Algo fundamental se movía dentro de sí, y no podía medir su alcance. ¿Cuál es el momento preciso en que empieza a cambiar la vida de un hombre? Ante la fría tumba de los héroes, los historiadores intentan precisarlo, pero en la vida corriente cada minuto es decisivo, cada minuto encierra el potencial de redención, cada minuto se juega la opción de ser un trozo de tiempo superficial, que simplemente pasa, o ser una puerta abierta a la “intemporalidad” donde todo adquiere sentido humano.
Algo se movía en el interior de Faviana. Algo que quizás hacía mucho estaba, o tal vez nunca estuvo; o que quizás la pensó muerta, algo que llaman… alma.
Por lo menos esa parte del alma que quiere ser “si misma”, que quiere reconocerse, que quiere integrar al ser, que quiere desplegarse, que quiere vivir. Que quiere ser feliz, en definitiva.
Algo, el alma, le convulsionaba internamente su modo de afrontar la realidad.

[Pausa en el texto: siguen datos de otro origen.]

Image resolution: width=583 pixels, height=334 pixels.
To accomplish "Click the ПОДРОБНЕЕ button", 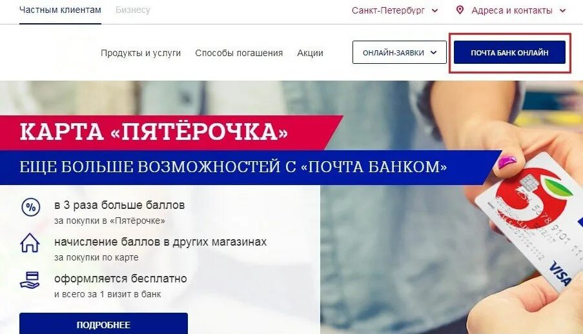I will [x=103, y=324].
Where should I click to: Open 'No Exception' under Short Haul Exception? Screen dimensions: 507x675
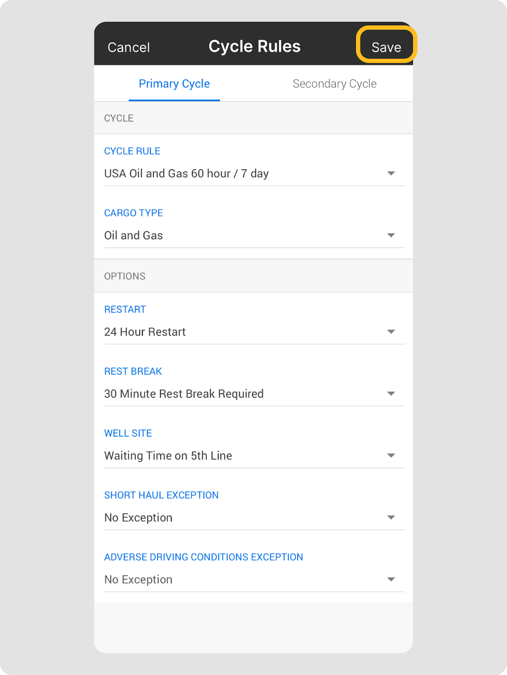[138, 518]
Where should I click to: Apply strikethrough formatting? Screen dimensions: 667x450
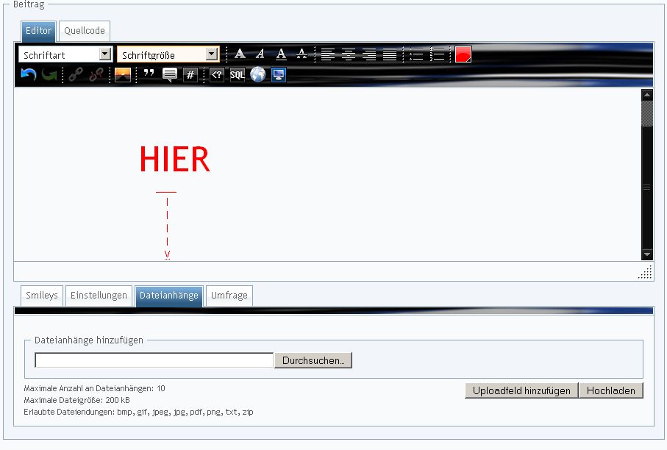(302, 54)
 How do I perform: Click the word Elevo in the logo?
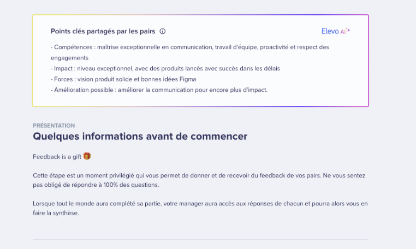pos(330,31)
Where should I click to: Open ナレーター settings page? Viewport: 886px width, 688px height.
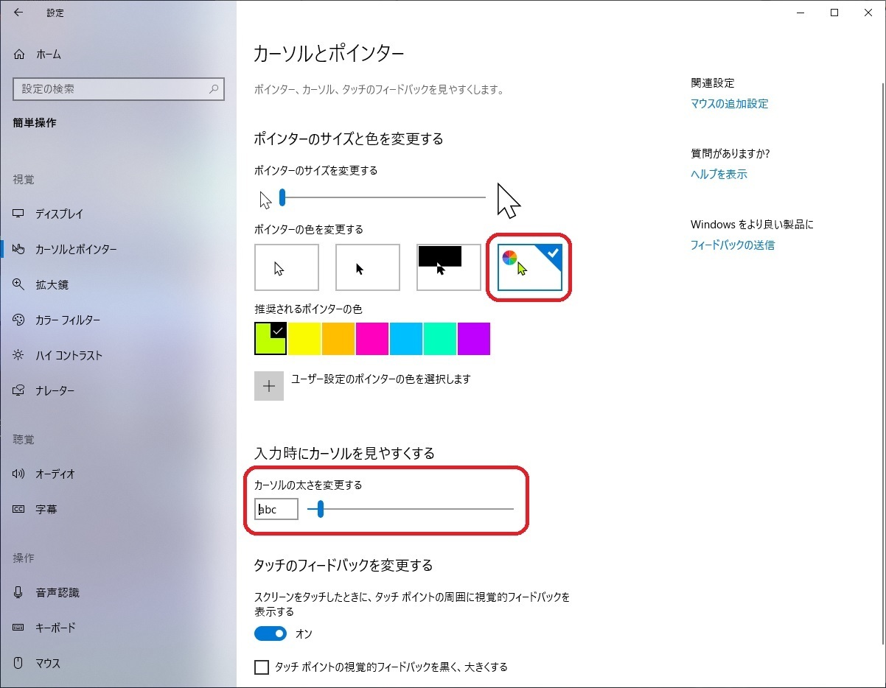(x=55, y=391)
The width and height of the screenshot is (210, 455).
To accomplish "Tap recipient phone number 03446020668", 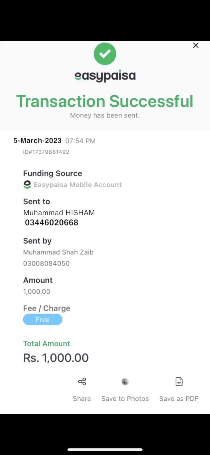I will [x=51, y=223].
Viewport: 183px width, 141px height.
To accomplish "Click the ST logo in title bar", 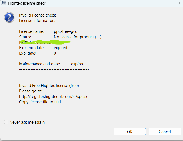I will point(4,3).
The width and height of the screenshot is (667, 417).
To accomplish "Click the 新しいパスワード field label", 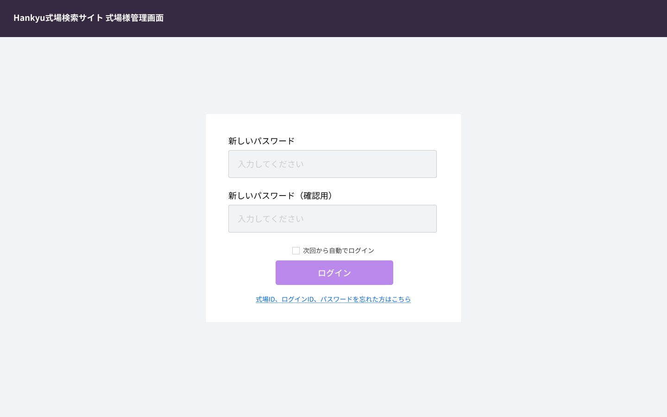I will [x=261, y=141].
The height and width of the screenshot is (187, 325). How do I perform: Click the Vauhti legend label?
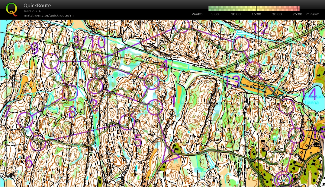tap(197, 14)
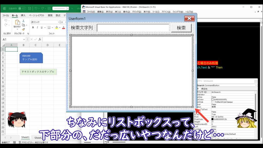This screenshot has height=148, width=263.
Task: Click the 検索 button on UserForm1
Action: [181, 28]
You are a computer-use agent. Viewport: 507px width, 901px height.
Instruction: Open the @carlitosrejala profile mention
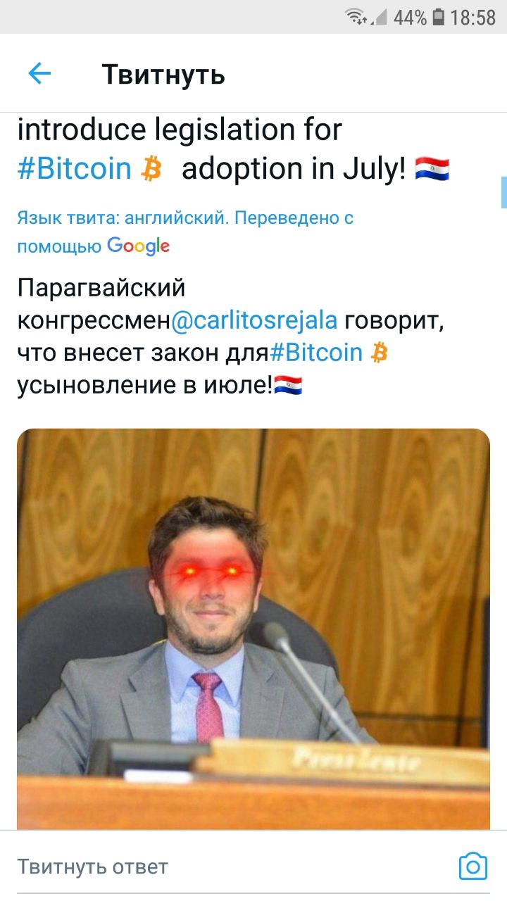point(254,321)
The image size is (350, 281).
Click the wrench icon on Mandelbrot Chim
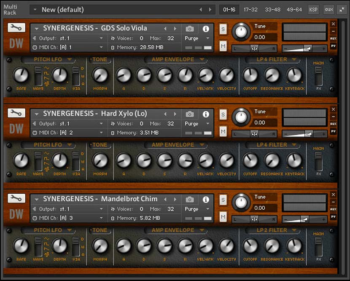(x=16, y=198)
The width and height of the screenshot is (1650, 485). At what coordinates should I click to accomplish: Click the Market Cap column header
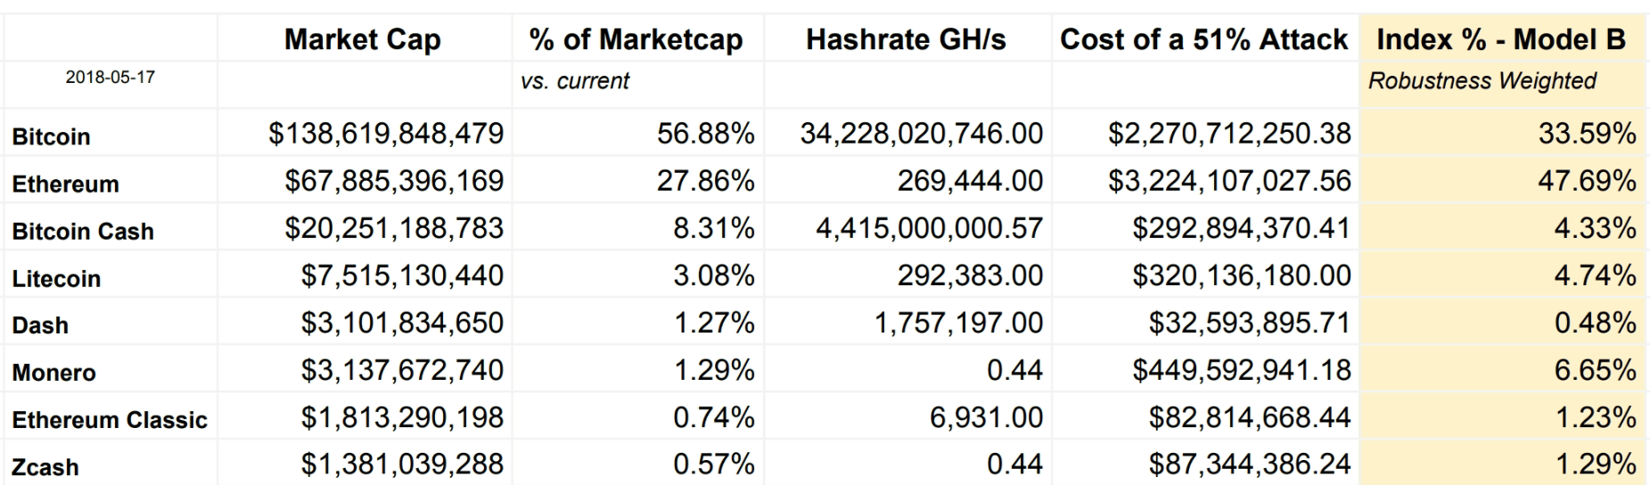[x=362, y=39]
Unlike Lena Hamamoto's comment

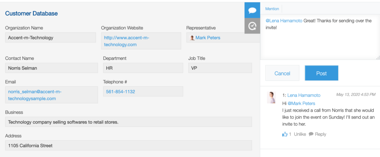point(300,134)

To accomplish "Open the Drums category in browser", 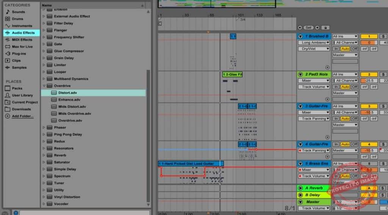I will [x=17, y=19].
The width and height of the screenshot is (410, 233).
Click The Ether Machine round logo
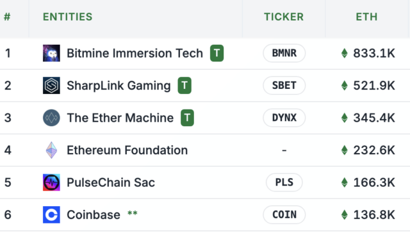click(x=51, y=118)
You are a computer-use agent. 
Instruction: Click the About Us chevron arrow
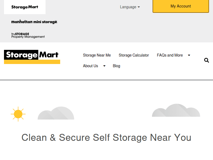[x=104, y=66]
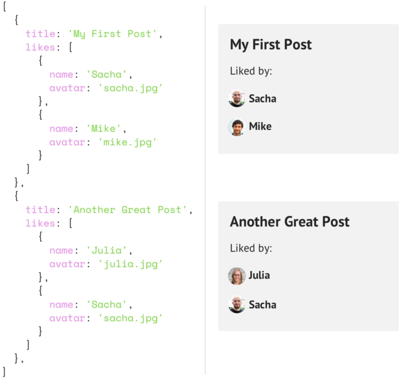
Task: Open the Another Great Post card heading
Action: [290, 222]
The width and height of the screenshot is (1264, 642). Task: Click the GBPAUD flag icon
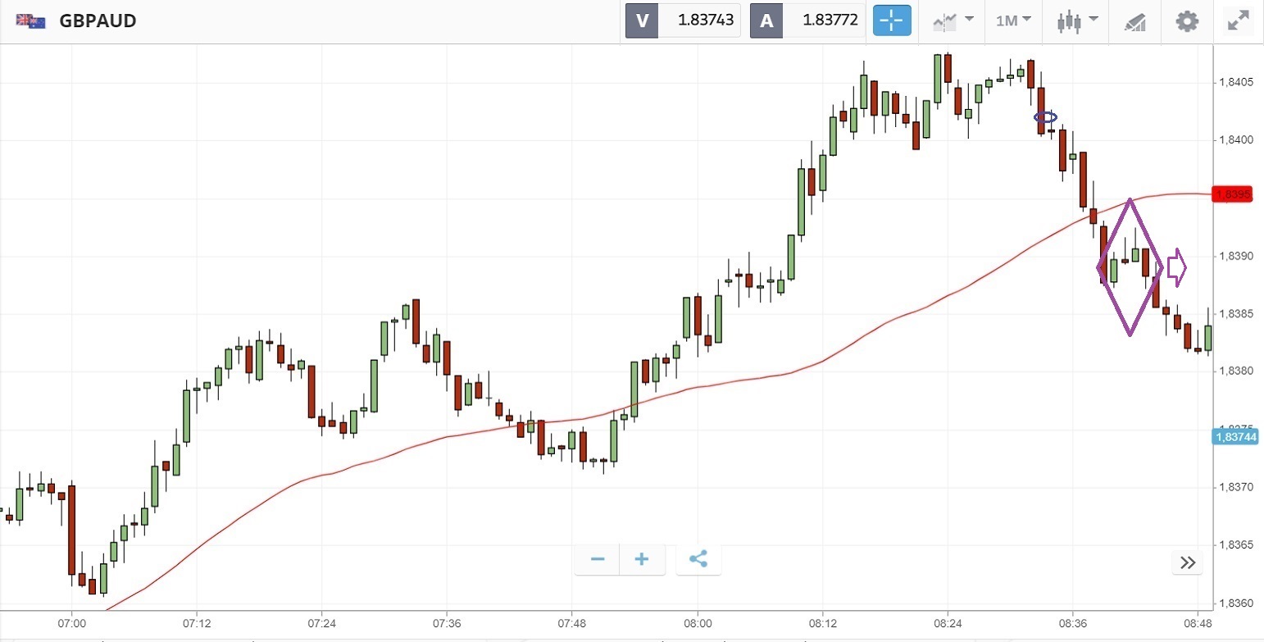pos(31,20)
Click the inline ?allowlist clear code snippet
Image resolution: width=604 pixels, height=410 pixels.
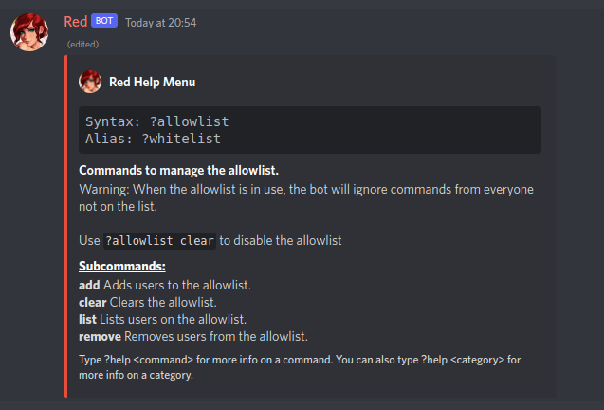[159, 241]
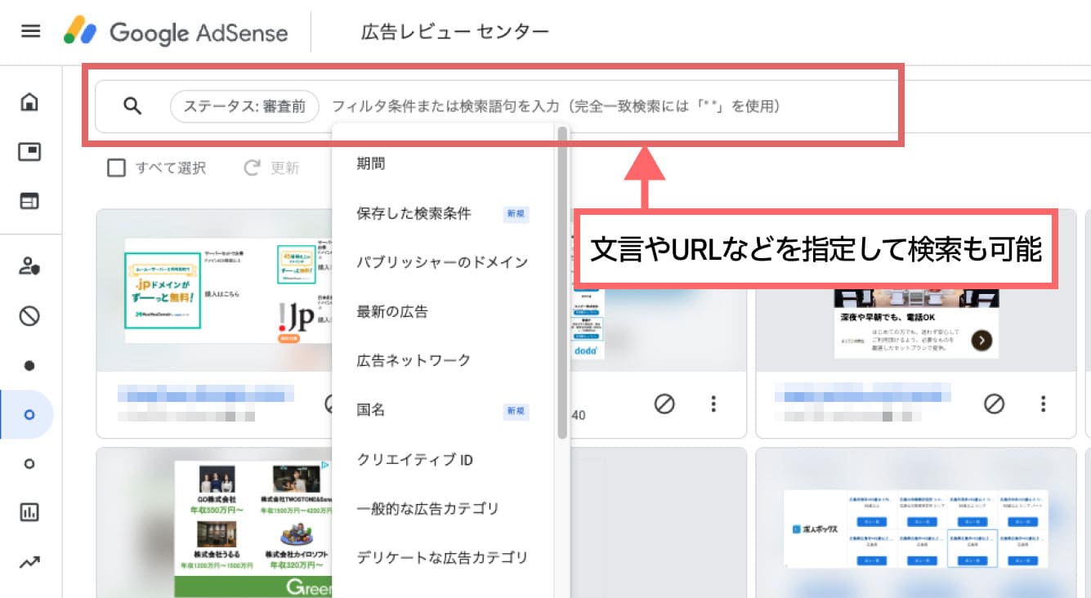Viewport: 1091px width, 598px height.
Task: Pick 広告ネットワーク in the filter dropdown
Action: click(x=414, y=360)
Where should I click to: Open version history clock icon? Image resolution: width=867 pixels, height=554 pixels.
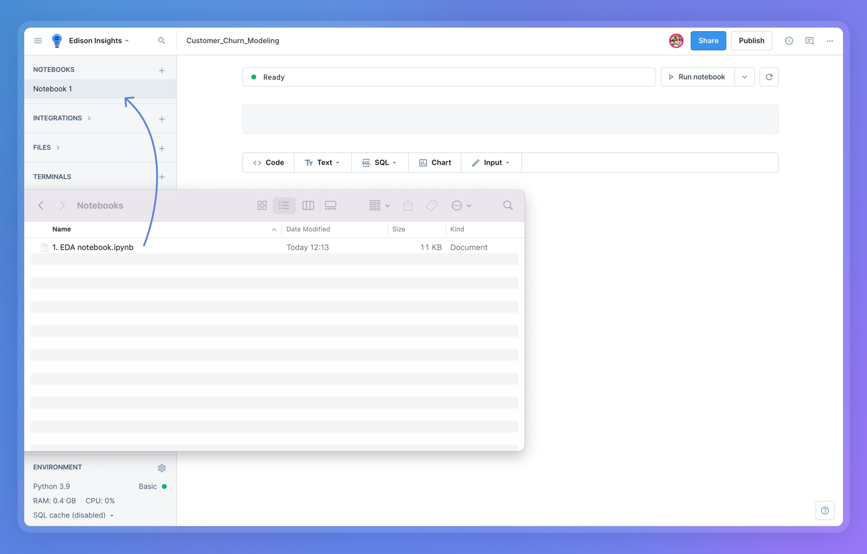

¿Y por qué seguir siendo prostituta? ¿Por qué conformarse con ese modo de presentarse en la sociedad? ¿Era tan cierto que no tenía otras posibilidades? ¿Por qué seguir permitiendo que le quitasen el derecho a ser feliz? ¿Tan impotente era, de al menos, intentarlo?
Algo, tenuemente, como el vagido de un bebé somnoliento, le rondaba la mente.
... Pero Tigre era invencible... ¿y si no lo era tanto?
Pero ya era vieja para cambiar... ¿vieja?, ¿a los treinta?
Pero ya no podría trabajar en otra cosa... ¿acaso lo había intentado?
Pero era prostituta desde los diez... ¿y por qué no hasta los treinta?
Pero todo el mundo sabía que ella era prostituta... ¿y qué?
El pasado estigmatiza en tanto y en cuando (y en el modo) en que se lo dejemos hacer. El hoy tiene un poder maravilloso, porque todo él es capacidad de cambio, todo él es cruce de decisiones, todo él es pura libertad. Con tal que sepamos ser más poderosos que el pasado, el apremio, la rutina y la presión social. Con tal que sepamos ser, lo que casi nadie es, dueños de nuestro propio yo.
Algo, determinante o no, se movía dentro de ella.